As the story ends we learn that Smokie Joe has contrived for Mullen's son to contract the same penis affliction that that oversized African-American man is suffering, and when Tom in a rage tries to murder Smokie Joe it becomes even more obvious that Smokie Joe is no ordinary criminal mastermind, but the Devil himself.

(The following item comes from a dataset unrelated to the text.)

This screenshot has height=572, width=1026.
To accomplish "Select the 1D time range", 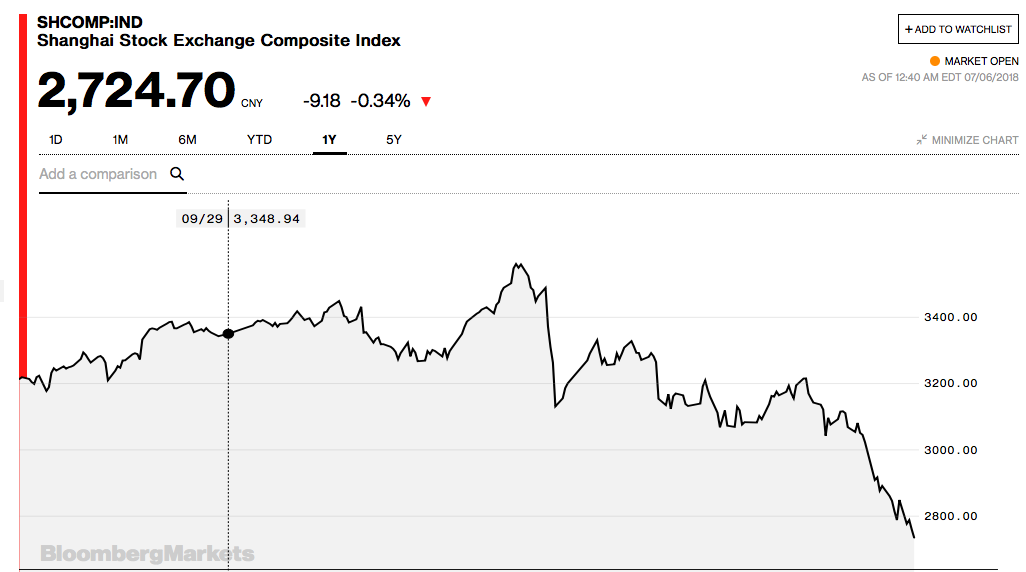I will pyautogui.click(x=56, y=139).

I am predisposed to skepticism towards stories about organized crime and stories about the Devil, so "Smokie Joe" was already facing an uphill battle trying to win me over, and it fails spectacularly, not only because it is poorly written, but because it comes off as a parody of a story that is striving to be as offensive as possible.  Maybe "Smokie Joe" is a big goof that Drake deliberately wrote poorly as some kind of satire?  Maybe Michel Parry commissioned Drake to provide a story that would emphasize over-the-top exploitative elements?  Whatever Drake is doing here, I don't like it; gotta give "Smokie Joe" a spirited thumbs down.  This is far worse than Steve Rasnic Tem's "The Poor" or Dennis Etchison's "Today's Special," neither of which I liked but both of which are clearly sincere efforts to achieve an artistic vision--"Smokie Joe" in sad contrast just feels cynical and shoddy, and I'm surprised Grant saw fit to include it.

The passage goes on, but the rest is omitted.